At today’s “Forum of the Future 2050”, Russian Foreign Minister Sergey Lavrov provided a history of “multipolarity,” as a basis for a healthy cooperation with the Trump administration in the United States. He explained that his predecessor, Foreign Minister Yevgeny Primakov had put forward the concept of multipolarity in the mid-1990s and it “was truly groundbreaking at the time.
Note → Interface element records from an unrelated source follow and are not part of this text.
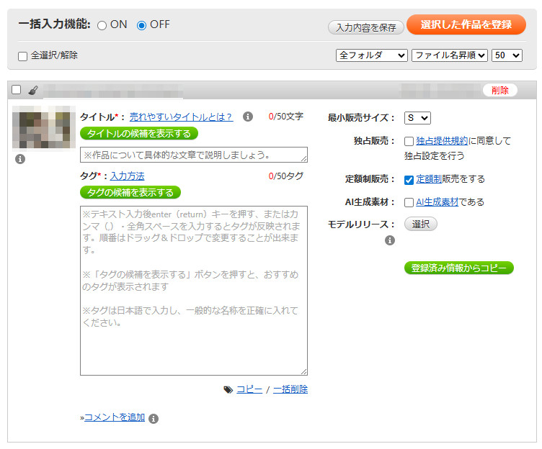Click info icon next to title hint link
542x449 pixels.
(248, 117)
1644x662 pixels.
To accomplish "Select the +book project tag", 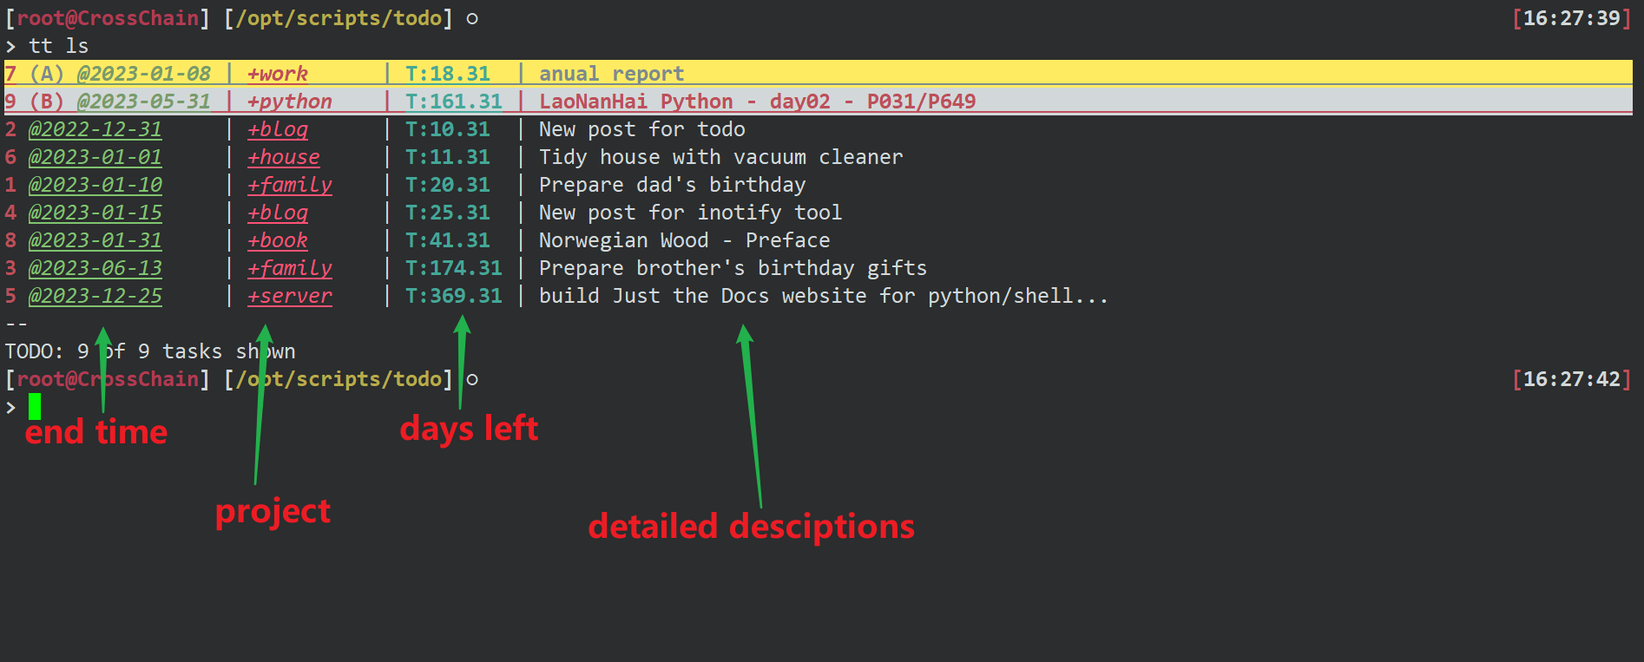I will (x=278, y=240).
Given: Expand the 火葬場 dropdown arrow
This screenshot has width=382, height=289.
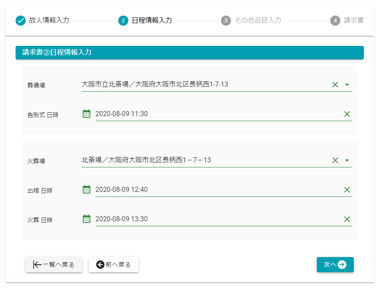Looking at the screenshot, I should [347, 160].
It came as a response to the mantras by prominent political scientists that the ‘end of history’ had arrived, and from now on the Western liberal order would dominate the world….” Russia and China in the 1997 Declaration on a Multipolar World and the Formation of a New International Order, and “when Vladimir Putin became President, the first trilateral Russia-India-China summit took place.”
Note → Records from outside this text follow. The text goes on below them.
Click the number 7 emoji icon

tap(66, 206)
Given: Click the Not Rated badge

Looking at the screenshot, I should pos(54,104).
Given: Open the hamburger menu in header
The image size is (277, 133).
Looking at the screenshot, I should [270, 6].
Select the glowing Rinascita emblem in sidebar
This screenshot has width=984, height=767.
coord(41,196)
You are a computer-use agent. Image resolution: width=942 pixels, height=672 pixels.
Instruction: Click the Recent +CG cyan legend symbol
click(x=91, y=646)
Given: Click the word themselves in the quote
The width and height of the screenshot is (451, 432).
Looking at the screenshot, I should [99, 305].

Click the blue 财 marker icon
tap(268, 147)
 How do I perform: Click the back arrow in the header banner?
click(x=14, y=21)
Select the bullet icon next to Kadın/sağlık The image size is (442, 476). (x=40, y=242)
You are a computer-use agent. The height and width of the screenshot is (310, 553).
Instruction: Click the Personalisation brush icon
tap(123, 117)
Economic growth creates “new centers of power” and the Global South and East want “to be in charge of their own development and the development of their quarters of the world.... Multipolarity has been gaining momentum ever since.... The globalization model,” based on the desire “to continue living off the back of others,” was exposed as defunct. Trump, after his own fashion, has no interest in propping up this globalization model. And this autumn, the Group of Friends in Defense of the UN Charter, created in 2022 with nearly 20 countries, will put their resolution on “the need to counteract the current neocolonial practices” center stage at the UN General Assembly.
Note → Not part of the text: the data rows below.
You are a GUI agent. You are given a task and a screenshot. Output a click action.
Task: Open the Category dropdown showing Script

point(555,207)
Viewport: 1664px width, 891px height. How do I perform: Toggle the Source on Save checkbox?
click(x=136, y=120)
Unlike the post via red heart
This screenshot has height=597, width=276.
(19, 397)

Economies measured not by financial statistics but “in terms of purchasing power parity” put China at number one and Russia as fourth, surpassing Japan and Germany last year. The “BRICS as a collective entity overtook the Western Group of Seven in the same metric several years ago. The gap between them continues to expand. Moreover, what we are witnessing is not merely mechanical economic growth figures. These achievements are the result of profound structural transformations.” Hence, they “are establishing mechanisms for foreign trade settlements beyond Western control, forging new transport and logistics chains, and constructing a new architecture of collaboration in culture, education, and sport.”
Lavrov made sure to point out that, in January 2025, that his “counterpart, U.S. Secretary of State Marco Rubio ... described the unipolar world order as an anomalous product of the Cold War’s end—when it seemed that ‘the end of history’ had arrived and everything would henceforth unfold as the West decreed.”